— Жалости в нас нет? А откуда она, жалость, возьмется? Себя жалеть устали… Вот слушай, что такое воина, ежели хочешь правду знать… У нашего солдата кожа — одежа, пища — пустой животище, ружье — кулак, вот и воюй так. И воюем! Лежим в окопах, как лягушки в грязи барахтаемся. Вша нас ест — грызет, спасу нет. Вши много, а снарядов нету, и патроны, слышь, береги, зря не паляй, каждая пачка на счету у командира… Чем же воевать — спрашивается? Грудью воюй, говорят, грудью защищай отечество… Ладно. У мужика грудь широкая, мужика много, вали на мужика — свезет… Вот оно и получается: мужик на войне что медведь на бревне — как по башке ударит, он и умом ворочать станет. Понятно?.. Генерал у нас — Миллер, полком командует Штамберг, один ротный, может, русскую фамилию носит… Ясно тебе? Про царицу говорить не буду, сам знаешь, чья она, Александра Федоровна, сука. А вот прошел слушок, что и военный министр с Вильгешкой снюхался. А ты — воюй, стой грудью!
Матвей гневно выпятил зеленую грудь, как бугор. На бугре этом, точно на могиле, белел крест.
— Ладно. Воюем, — продолжал он, тяжело бросая слова, постукивая кулаком по колену. — Мы — снаряд, немец в нас — десять. Мы из ружьишек — пук — пук, а он — из пулеметов, как дождем поливает, головы не высунешь из окопа. А тут приказ: взять молодецким ударом позицию немцев. В атаку, братцы, за веру, царя и отечество, ура, в штыки!.. А впереди — пятнадцать рядов колючей проволоки, и за проволокой — сельцо, будь оно неладно: костел польский, три трубы торчат, домишки‑то давно сгорели, одна глина да пепел… И чужое все, не наше. Зачем оно нам? А приказ выполняй. Взводный в свисток свистит, ругается, револьверишком грозит: вылезай, серая скотинка, из окопов на убой. Отлично! Ну, как цепью солдаты выскочат, так и до проволоки не добегут, все полягут… А бывает, посчастливится, ударят наши пушки — все пятнадцать рядов колючки — к черту, в тартарары. Первую линию окопов займешь, а она — пустая. Из вторых траншей тебя в упор расстреливают немцы… Пушечки наши замолчали, стало быть, запасец свой огня израсходовали. Ну и вертай назад, кто жив остался…

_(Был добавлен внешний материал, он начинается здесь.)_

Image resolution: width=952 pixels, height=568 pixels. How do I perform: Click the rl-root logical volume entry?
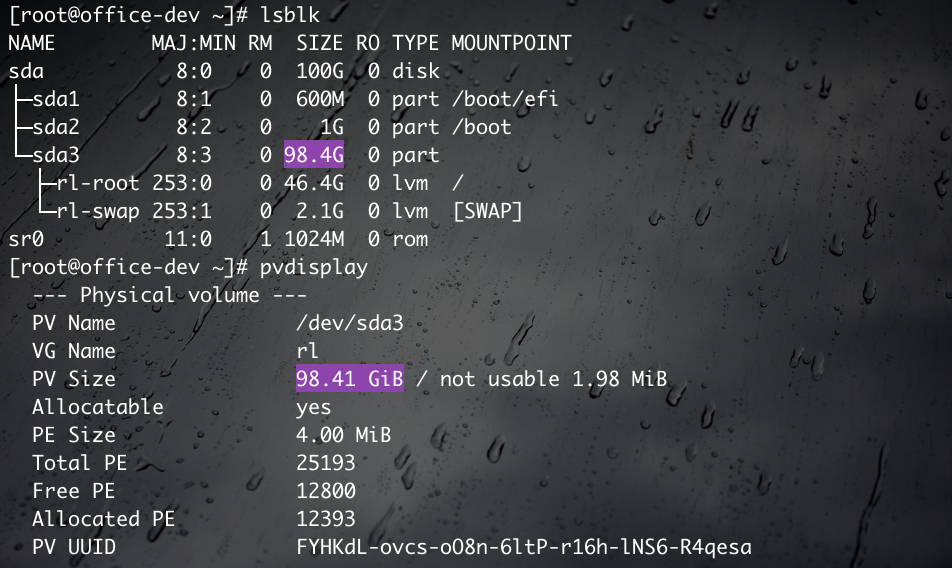pos(98,183)
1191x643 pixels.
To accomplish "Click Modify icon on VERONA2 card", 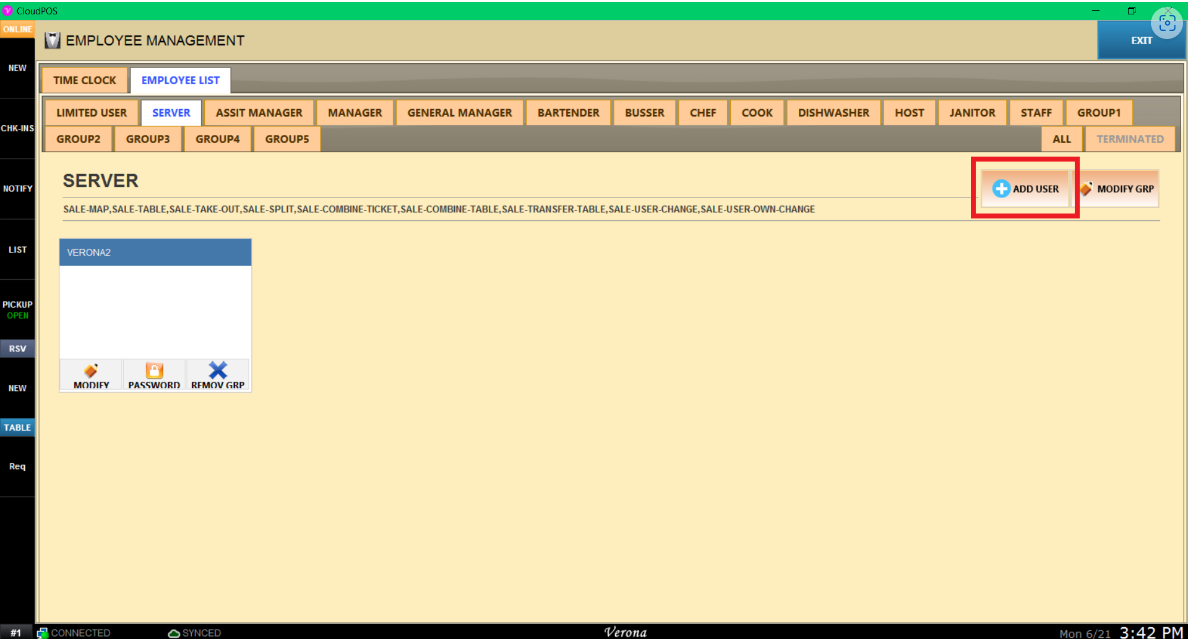I will tap(91, 370).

Сибиряк помолчал, хмуро усмехнулся.
— Вот эдак‑то мы за зиму много раз в атаку ходили и без толку. Дивизию, почитай, всю уложили. Запорошило ее снежком, дивизию‑то, будто ничего и нет — пустое поле, колючая проволока торчит из сугробов… А весной растаял снег — любуйся!.. К нам как раз в то время, на пасху, новобранцев пригнали. И без ружей. Жмутся они, сердешные, ползают на брюхе по окопу. «А чем стрелять‑то?» — спрашивают. Говорим: в бой пойдешь, соседа ранят — бери у него винтовку и подсумок с патронами, разговляйся. Кр — ра — со — та!.. Как они из окопов‑то высунулись, новобранцы, так и побелели, языки отнялись, волосье дыбом: на поле‑то, по земле, по ямам, дивизия наша лежит рядами до самой немецкой проволоки. Серые валы, как в сенокос, на волжском лугу… и нет им числа. С ума народ посходил. Один парнишка, помню, вихрастый такой, остричь не успели, курносенький, глянул за окоп, на поле, на валы эти самые, да как засмеется: «Ха — ха — ха! Хи — хи — хи!» Вылезает живехонько из окопа наверх, пляшет и зубы скалит… Мы его за ноги стащили, побили маленько, чтобы он очухался. Куда там! Бьем, а он знай смеется, страшно смотреть, посинел весь… а кругом воют новобранцы, ополоумели. Так бы, кажется, штыком глотку и заткнул… Вот какая наша жалость, Евсей Борисыч, — жестко сказал Матвей Сибиряк н полез в кисет за бумагой и табаком. Большие, сильные пальцы его вздрагивали, не справлялись с лоскутком, махорка сыпалась на пол.
У Шурки под шапкой шевелились волосы.
Ося Бешеный сполз с порожка поближе к людям, на свет. Кривя губы, он дико, исподлобья оглядывался вокруг и бормотал что‑то непонятное. Мать молча перекрестилась. Потупился Сморчок, ковыряя худой лапоть. Только Никита Аладьин упрямо не ронял голову; подвинувшись к огню, как ни в чем не бывало, он спокойно, аккуратно мешал клюкой сизые, догорающие головни и червонные, дышащие зноем угли. Худое лицо его жарко пылало, но было неподвижно, сурово.